2023-11-23 17:13:15

by Al Viro

[permalink] [raw]
Subject: Re: [f2fs-dev] [PATCH v6 0/9] Support negative dentries on case-insensitive ext4 and f2fs

On Thu, Nov 23, 2023 at 10:57:22AM -0500, Gabriel Krisman Bertazi wrote:
> Linus Torvalds <[email protected]> writes:
>
> > Side note: Gabriel, as things are now, instead of that
> >
> > if (!d_is_casefolded_name(dentry))
> > return 0;
> >
> > in generic_ci_d_revalidate(), I would suggest that any time a
> > directory is turned into a case-folded one, you'd just walk all the
> > dentries for that directory and invalidate negative ones at that
> > point. Or was there some reason I missed that made it a good idea to
> > do it at run-time after-the-fact?
> >
>
> The problem I found with that approach, which I originally tried, was
> preventing concurrent lookups from racing with the invalidation and
> creating more 'case-sensitive' negative dentries. Did I miss a way to
> synchronize with concurrent lookups of the children of the dentry? We
> can trivially ensure the dentry doesn't have positive children by
> holding the parent lock, but that doesn't protect from concurrent
> lookups creating negative dentries, as far as I understand.

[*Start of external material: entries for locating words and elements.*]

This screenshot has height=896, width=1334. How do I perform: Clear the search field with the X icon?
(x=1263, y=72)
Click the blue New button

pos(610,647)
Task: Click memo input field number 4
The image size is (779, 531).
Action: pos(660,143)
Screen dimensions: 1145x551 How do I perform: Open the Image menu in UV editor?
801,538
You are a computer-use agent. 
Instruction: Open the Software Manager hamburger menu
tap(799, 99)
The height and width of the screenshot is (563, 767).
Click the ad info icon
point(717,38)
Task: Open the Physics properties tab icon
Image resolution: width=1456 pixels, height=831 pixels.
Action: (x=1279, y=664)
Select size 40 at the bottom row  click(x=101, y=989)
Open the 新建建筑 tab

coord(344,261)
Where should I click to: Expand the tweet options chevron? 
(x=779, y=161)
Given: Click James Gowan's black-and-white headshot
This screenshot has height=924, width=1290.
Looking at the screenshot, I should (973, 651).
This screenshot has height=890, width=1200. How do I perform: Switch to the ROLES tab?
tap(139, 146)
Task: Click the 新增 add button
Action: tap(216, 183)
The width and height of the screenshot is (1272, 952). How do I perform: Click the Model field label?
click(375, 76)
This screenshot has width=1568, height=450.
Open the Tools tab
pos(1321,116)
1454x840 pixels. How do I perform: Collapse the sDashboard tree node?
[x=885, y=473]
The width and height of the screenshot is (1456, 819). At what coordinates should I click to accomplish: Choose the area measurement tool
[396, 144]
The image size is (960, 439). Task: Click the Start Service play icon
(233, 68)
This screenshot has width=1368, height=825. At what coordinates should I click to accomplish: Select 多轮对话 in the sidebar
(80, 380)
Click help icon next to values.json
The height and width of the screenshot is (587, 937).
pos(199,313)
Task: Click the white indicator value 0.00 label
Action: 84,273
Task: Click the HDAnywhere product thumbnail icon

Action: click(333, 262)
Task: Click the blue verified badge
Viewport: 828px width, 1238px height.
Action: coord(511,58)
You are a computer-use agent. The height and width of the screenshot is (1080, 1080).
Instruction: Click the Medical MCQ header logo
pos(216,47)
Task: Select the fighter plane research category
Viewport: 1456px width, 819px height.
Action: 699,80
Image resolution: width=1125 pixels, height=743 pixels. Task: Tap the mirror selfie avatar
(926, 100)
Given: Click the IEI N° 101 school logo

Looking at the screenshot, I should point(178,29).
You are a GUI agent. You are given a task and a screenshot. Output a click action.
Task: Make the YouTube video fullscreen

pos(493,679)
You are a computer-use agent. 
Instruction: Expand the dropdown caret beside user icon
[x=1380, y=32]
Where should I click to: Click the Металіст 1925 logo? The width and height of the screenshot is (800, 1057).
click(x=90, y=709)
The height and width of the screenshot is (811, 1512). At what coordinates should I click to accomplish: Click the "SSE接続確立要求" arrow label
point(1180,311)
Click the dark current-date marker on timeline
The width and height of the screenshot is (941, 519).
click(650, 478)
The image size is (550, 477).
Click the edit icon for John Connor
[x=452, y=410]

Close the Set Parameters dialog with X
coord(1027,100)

AFAICS, there is a problem with dentries that never came through
->lookup(). Unless I'm completely misreading your code, your
generic_ci_d_revalidate() is not called for them. Ever.

Hash lookups are controlled by ->d_op of parent; that's where ->d_hash()
and ->d_compare() come from. Revalidate comes from *child*. You need
->d_op->d_revalidate of child dentry to be set to your generic_ci_d_revalidate().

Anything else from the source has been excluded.